## GIVEN PROBLEM 1
Answer these from the passage on the Inflection Condition:
(a) What name does Pullum give to condition (b)?
(b) Which English construction shares the IC, and which does not?
(c) What does grammar (B) state?
## GIVEN PROBLEM 2
Extend the passage on the Inflection Condition, picking up after its final sentence.

## DOCUMENT TEXT
━━━━━━━━━━━━━━━━

Condition (a) is not, of course, a clause specific to QSV. It’s merely part of what it means for a sentence to be syntactically well-formed. Condition (b) is what Pullum calls the Inflection Condition, hereafter the IC.)

(As Pullum notes, the IC is shared by the try and V construction in English, but not by the go and V construction.)

In examples (1)-(3), the syntactic context requires BSE, so that the IC is automatically satisfied if condition (a) is. But in example (6), the fact that condition (a) is satisfied — go/come are featurally instances of the 1sg PRS form required for subject-verb agreement — doesn’t entail that the IC is also satisfied. Now, in (6) the IC is indeed (separately) satisfied; (6) is predicted to be ungrammatical in system 3 but grammatical in system 4. On the other hand, examples that satisfy (a) but not the IC are ungrammatical in system 4 (as well as in system 3):

 (7) *She goes/comes water(s) the plants whenever she has a chance.

(8) *I went/came water(ed) the plants whenever I had a chance.

Examples like (7) and (8) point to an indeterminacy in the analysis of (1)-(3) and (6), namely an indeterminacy in the conditions on V2. V2 in (1)-(3) and (6), like V1 there, looks like the BSE form of its verb, but the conditions on V2 don’t come from the surrounding syntactic context; they are matters of QSV itself. And there are three (slightly) different grammars that would, equally well, predict the V2s that we see in (1)-(3) and (6):

grammar (A): V2 shares the features of V1

grammar (B): V1 governs the BSE form on V2

grammar (C): V2 shares the features of V1, and — the IC — V2 is formally an instance of BSE

Nothing we have seen so far would provide a way of deciding among these analyses. Different speakers could have different grammars, and we’d have no way of telling who has which one.  (This is not a problem for the analytic framework, just a limitation on what linguists can know about idiolects.)

━━━━━━━━━━━━━━━━

## DATA EXCERPT
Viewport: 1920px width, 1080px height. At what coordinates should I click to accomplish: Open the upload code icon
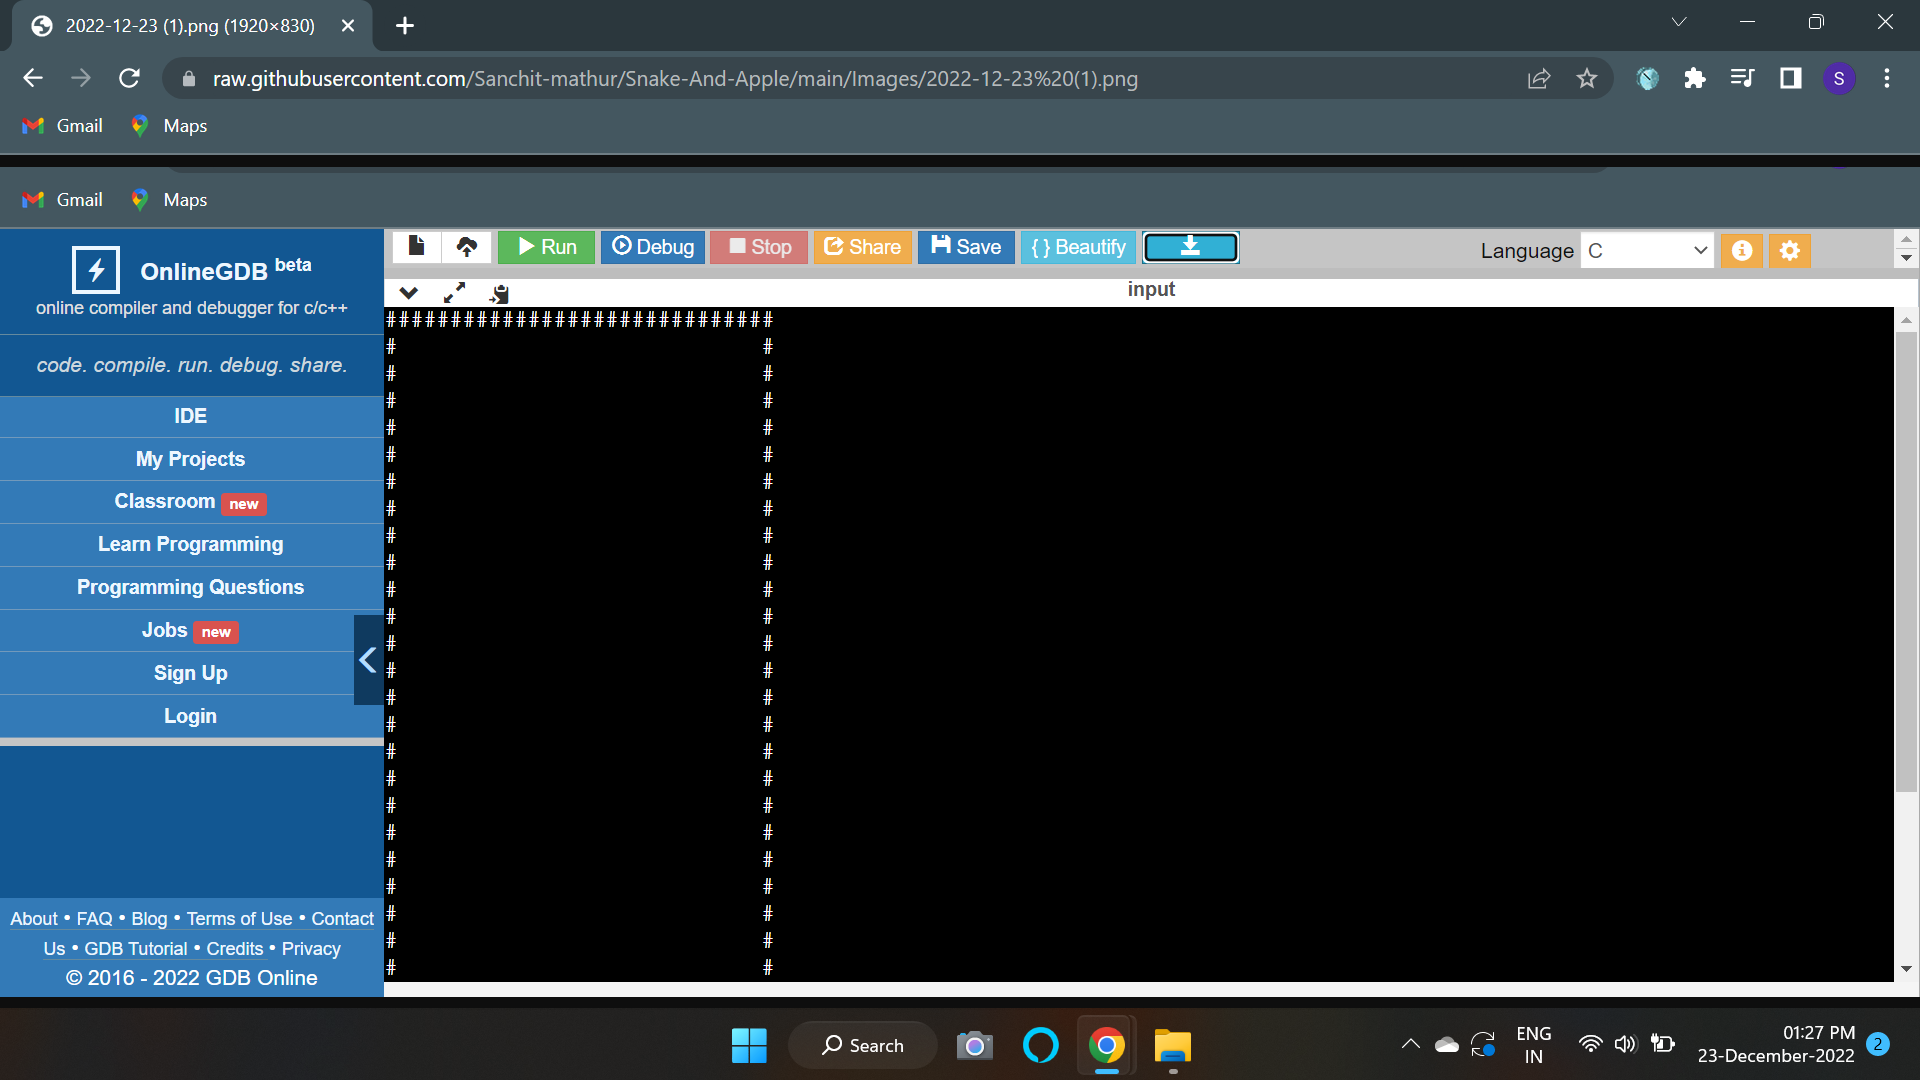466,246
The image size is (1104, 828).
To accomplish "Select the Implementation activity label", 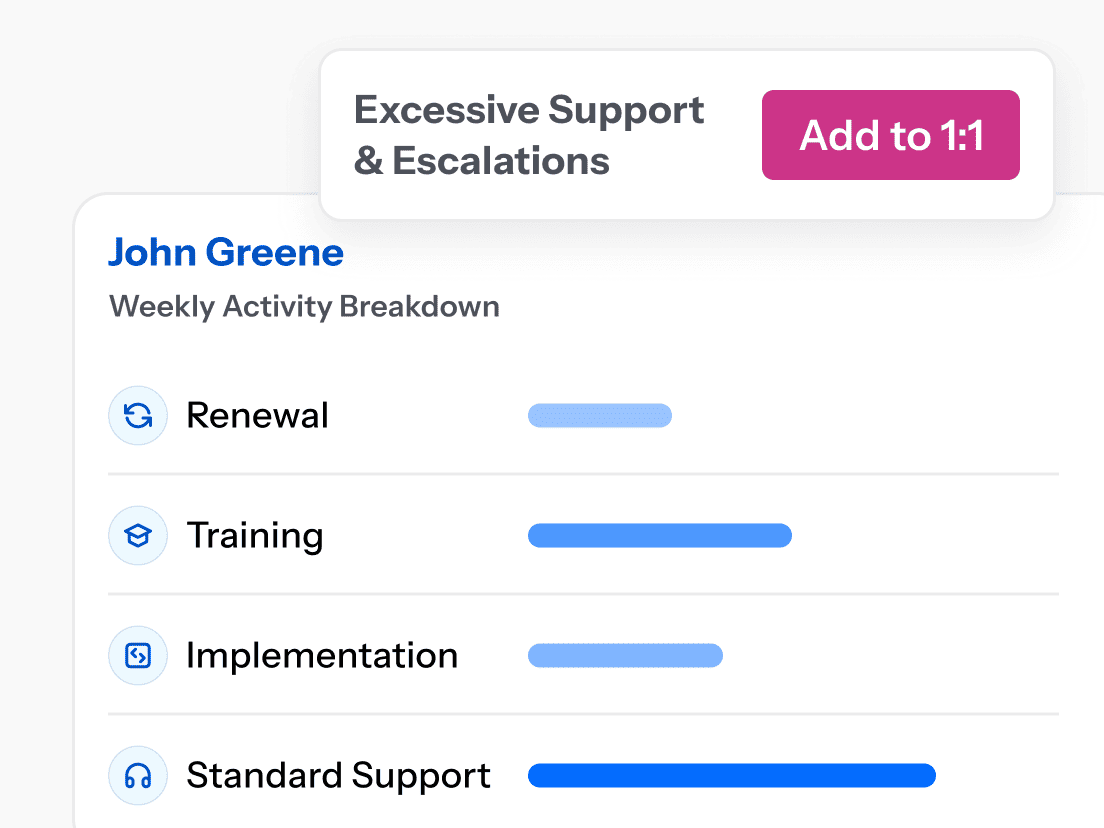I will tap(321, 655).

━━━━━━━━━━━━━━━━

## RESULT 1
(a) The Inflection Condition, shortened to the IC.
(b) The try and V construction shares it. The go and V construction does not.
(c) V1 governs the BSE form on V2.

## RESULT 2
There are speakers for whom the analyses could be distinguished. Suppose that a speaker lacked system 4’s IC on V1; such a speaker would be extending the construction from its original BSE or BSE-like V1s to the full set of V1 forms. Then we could see evidence of either grammar (A) or grammar (B) (I assume there would be no reason to posit an IC on V2 if you don’t impose it on V1, so that grammar (C) is irrelevant here.) This gives us two further systems.

SYSTEM 5: V1 unconstrained, V2 subject to (A)

In system 5, the following examples would be grammatical:

(7′) She goes/comes waters the plants whenever she has a chance.

(8′) She went/came watered the plants whenever she had a chance.

This system is amply attested, though it’s a minority system. One example:

Jimmy Goes Asks the Barbershop About Obama Jokes (link)

(This is the connection to the examples of double inflection in my “Sleepwalking” posting.)

Then there’s:

SYSTEM 6: V1 unconstrained, V2 subject to (B)

In system 6, the following examples are grammatical:

 (7″) She goes/comes water the plants whenever she has a chance.

(8″) She went/came water the plants whenever she had a chance.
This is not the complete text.